Coup d’œil sur le théâtre vivant d’Anne Bisang.

Article mis en ligne le février 2011
dernière modification le 26 février 2011

par Jérôme ZANETTA

Puisqu’il faut bien partir un jour, alors qu’elle paraît aujourd’hui au meilleur d’elle-même, Anne Bisang opère une nouvelle révolution, toujours en mouvement, et se tourne vers son avenir, plus ouvert et ambitieux encore. Elle peut quitter son théâtre la tête haute, et laisse derrière elle, pour les autres, un outil de travail, de désirs et de plaisirs dont nombre de scènes francophones feraient bien de s’inspirer.

Incontestablement, la direction d’Anne Bisang a marqué une rupture dans les intentions scéniques et l’engagement théâtral contemporain de notre cité. Force, courage, pertinence, audace et générosité dans son geste artistique et politique, c’est de cela que témoignent les journalistes, artistes, partenaires institutionnels et proches collaboratrices ou collaborateurs, dans un ouvrage articulé comme un hommage profondément humain et admiratif qui permet de faire revivre cette aventure en forme de pari perpétuel sur un théâtre ouvert.

════════════════

● CONSIGNE 1
D'après l'article sur le théâtre d'Anne Bisang, à quelle date a eu lieu sa dernière modification ?
● CONSIGNE 2
Rédigez la suite de l'article sur le théâtre d'Anne Bisang en reprenant après sa dernière phrase, s'il vous plaît.

● DONNÉES FOURNIES

════════════════

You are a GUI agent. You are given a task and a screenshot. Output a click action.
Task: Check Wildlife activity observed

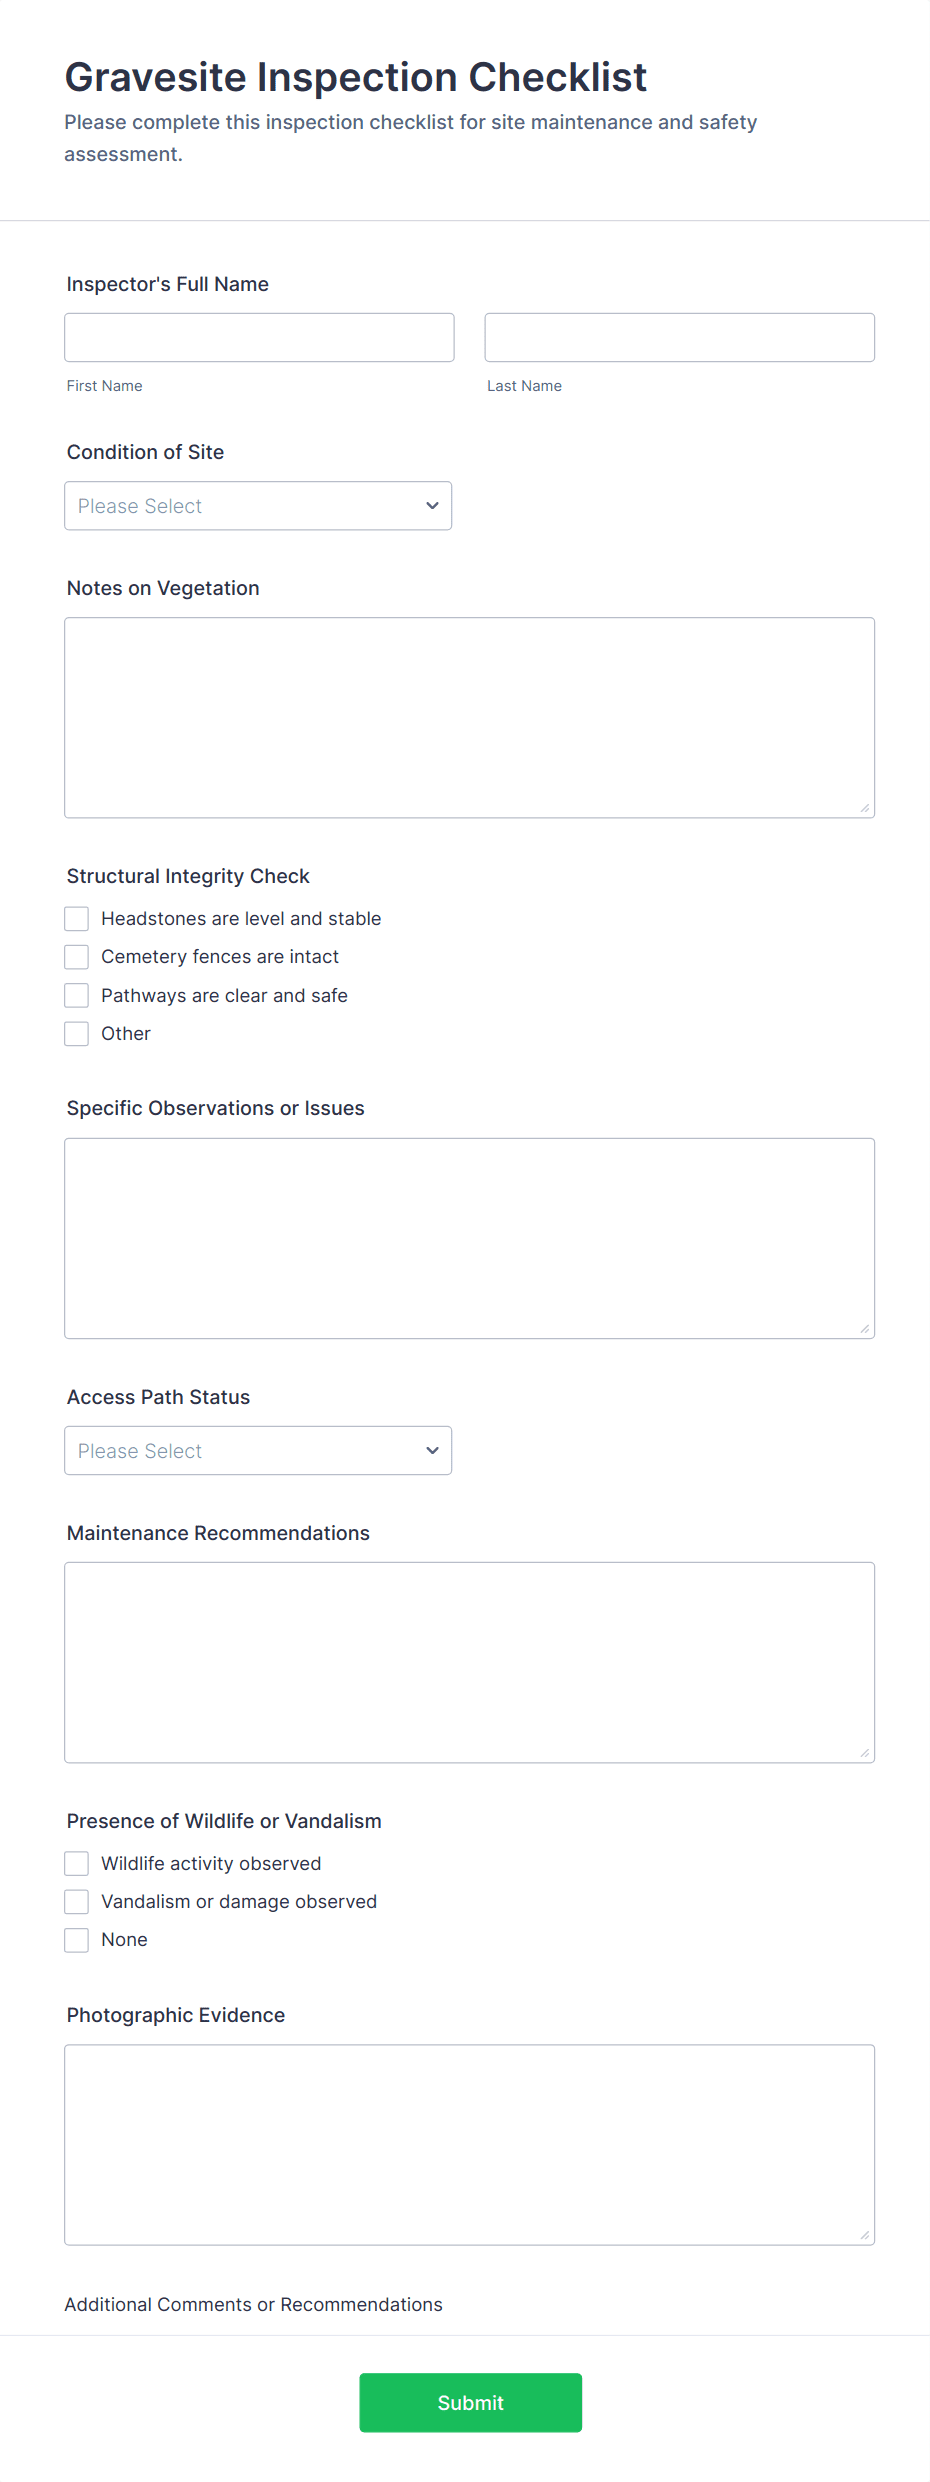pyautogui.click(x=77, y=1864)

════════════════

● RÉPONSE FINALE 1
Le 26 février 2011.

● RÉPONSE FINALE 2
Intitulé L’Obsession du printemps, qui cite le critique attentif et fidèle à La Comédie, Alexandre Demidoff, indique d’emblée le trait fondateur de la direction d’Anne Bisang, à savoir cette volonté constante et indéfectible de franchir les limites pour tenter quelque chose de nouveau, de neuf qui provoque réflexions et débats de façon salutaire et souvent décisive. Comme si, à chaque fois, c’était un appel à la prise de conscience personnelle, afin de ne jamais perdre de vue les combats et les “révolutions“ à mener avec vigueur et enthousiasme. Car selon Anne Bisang, le théâtre n’est jamais un lieu fermé sur la représentation. Dès les premiers temps, elle s’est battue afin de bâtir un espace d’accueil, de culture, de débat, de goût et d’échanges.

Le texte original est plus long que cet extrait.